Tag Archives: Python

Pyperclip

Today I finished listening to the most recent episode of Talk Python to Me, #327 Little Automation Tools in Python. The episode was dedicated to the small tools that people create that both help get a (small) job done. These are often the tasks that get people into something larger, although it's not necessary. Most of the praise and attention goes to the people who develop the big software that many people use—and for good reason—but for the rest of us who are just getting by, the smaller projects are more real.
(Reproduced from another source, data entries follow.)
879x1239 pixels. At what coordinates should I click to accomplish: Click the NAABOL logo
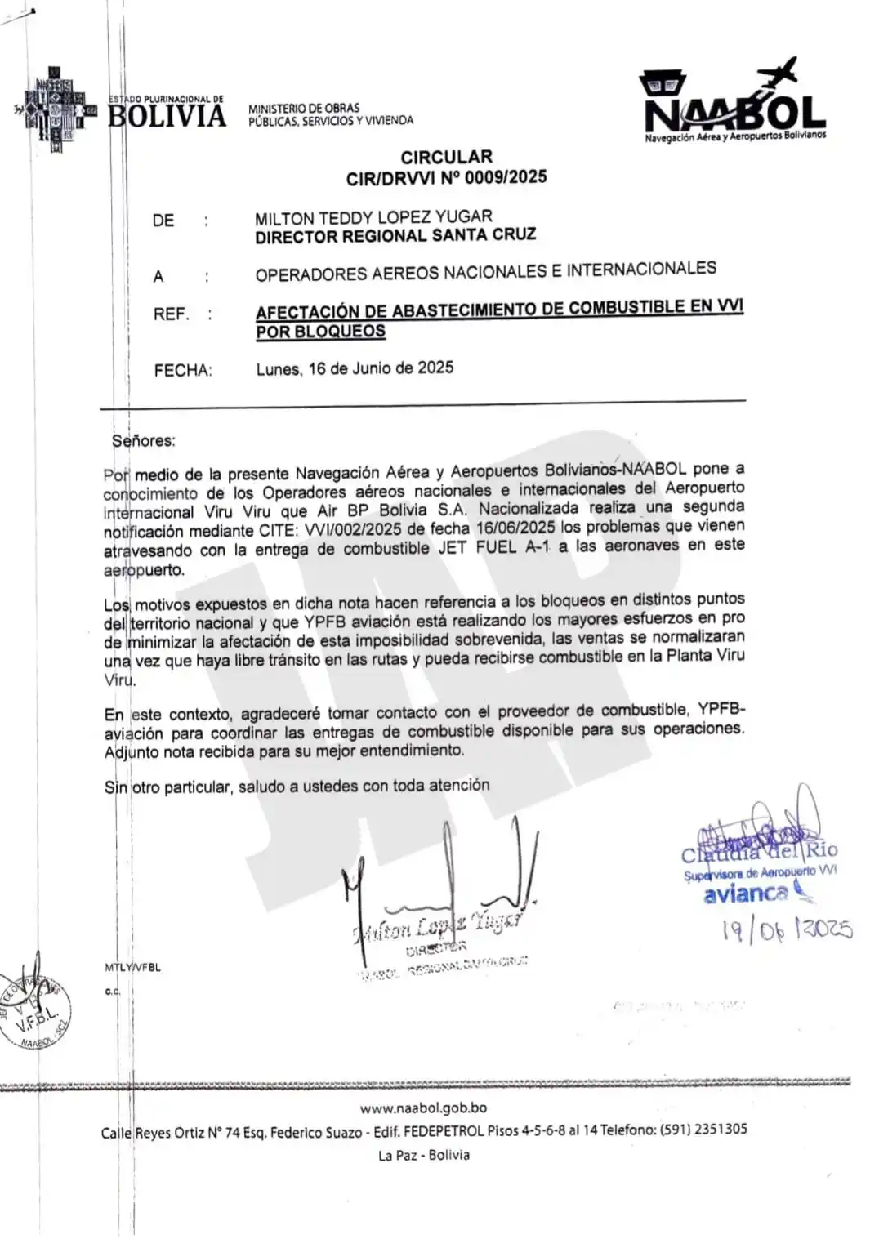tap(734, 104)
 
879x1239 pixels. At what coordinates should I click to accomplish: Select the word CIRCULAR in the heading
tap(446, 157)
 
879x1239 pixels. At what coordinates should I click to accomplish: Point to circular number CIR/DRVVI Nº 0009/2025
tap(446, 177)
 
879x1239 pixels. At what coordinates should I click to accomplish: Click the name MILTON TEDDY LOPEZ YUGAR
tap(373, 218)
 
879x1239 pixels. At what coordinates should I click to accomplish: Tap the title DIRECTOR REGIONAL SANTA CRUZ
tap(395, 236)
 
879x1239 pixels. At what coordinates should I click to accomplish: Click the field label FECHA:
tap(183, 371)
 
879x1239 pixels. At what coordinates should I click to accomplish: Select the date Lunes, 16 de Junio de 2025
tap(355, 368)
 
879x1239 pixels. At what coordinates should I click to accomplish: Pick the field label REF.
tap(171, 314)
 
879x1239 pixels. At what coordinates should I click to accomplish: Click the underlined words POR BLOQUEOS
tap(320, 332)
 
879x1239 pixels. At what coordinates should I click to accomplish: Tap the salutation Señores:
tap(144, 441)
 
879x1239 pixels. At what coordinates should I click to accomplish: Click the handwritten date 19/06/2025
tap(787, 929)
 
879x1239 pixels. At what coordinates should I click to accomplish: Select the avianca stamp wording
tap(745, 894)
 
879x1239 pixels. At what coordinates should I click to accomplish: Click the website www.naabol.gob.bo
tap(423, 1108)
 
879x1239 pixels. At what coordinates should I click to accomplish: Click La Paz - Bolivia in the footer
tap(423, 1155)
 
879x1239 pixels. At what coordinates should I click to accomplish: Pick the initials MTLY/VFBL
tap(132, 968)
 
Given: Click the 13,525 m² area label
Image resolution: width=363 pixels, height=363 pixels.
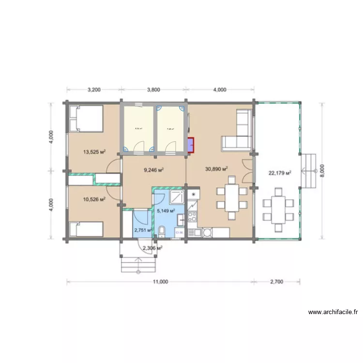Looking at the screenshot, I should tap(94, 152).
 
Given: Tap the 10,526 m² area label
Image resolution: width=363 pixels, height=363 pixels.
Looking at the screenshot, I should tap(94, 199).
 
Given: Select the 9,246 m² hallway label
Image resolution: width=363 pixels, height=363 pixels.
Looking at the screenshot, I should tap(153, 170).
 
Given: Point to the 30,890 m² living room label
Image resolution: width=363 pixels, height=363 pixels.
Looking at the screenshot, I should tap(216, 169).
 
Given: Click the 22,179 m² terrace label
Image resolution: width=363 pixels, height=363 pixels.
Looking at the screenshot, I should tap(279, 173).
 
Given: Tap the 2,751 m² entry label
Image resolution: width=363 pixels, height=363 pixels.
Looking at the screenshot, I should tap(143, 230).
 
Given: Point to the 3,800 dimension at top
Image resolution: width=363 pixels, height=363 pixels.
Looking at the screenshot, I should tap(153, 90).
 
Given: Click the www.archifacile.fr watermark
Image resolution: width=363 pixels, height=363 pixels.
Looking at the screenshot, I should tap(333, 312).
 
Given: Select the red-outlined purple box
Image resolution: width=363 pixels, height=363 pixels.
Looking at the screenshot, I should tap(190, 145).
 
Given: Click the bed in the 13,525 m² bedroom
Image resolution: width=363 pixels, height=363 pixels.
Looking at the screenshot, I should tap(86, 119).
One package that was mentioned toward the end is an insanely simple package that does something that I've been looking for. Several of the scripts I write are command line tools that return some text that I then copy out of the terminal window and paste somewhere else. This package, Pyperclip, puts the output right into the clipboard. That only saves a few seconds each time, I suppose, but it's annoying to have to do that little bit of copypasting when I know that there's got to be a better way.

import pyperclip
pyperclip.copy('Hello, world!')

... and then paste it wherever.

Unnecessary code, finance class edition

Ever since classes went fully online in the spring semester, I've had a horrible time concentrating during lectures. There's the usual self-caused distractions—the phone, the browser, literally any other room of the house besides the one with the lecture playing—but even when I'm there, trying to focus like a Good Boy, it's really hard to lock in and take something from the class. Since the classes are three hours long, only twice a week, it's a real grind trying to force focus. Don't look to me for advice on how to do it.

Except today—I tried something accidentally. In the finance class we were doing some calculations on bond values, and I went to Excel like I normally would for calculations. And we occasionally needed to shift the term length on the bonds, and calculate the annual value like we would on a timeline, and Excel was just feeling a little too stiff—changing the number of rows or columns or whatever on the fly, manually. And I was focusing that great anyway, so I popped open Eclipse and started trying to create the calculations in Python instead.

click

I never really got the thing to do much yet (finance_sandbox.py) but there was a different kind of focus that set it once I started doing it. Setting up classes and thinking about what attributes of the bonds I had to capture from the lecture, trying to quickly think of abstractions so that I could calculate problems with different features from the lecture—having to create and re-create the most basic aspects of the things we were learning about turned out to be very helpful.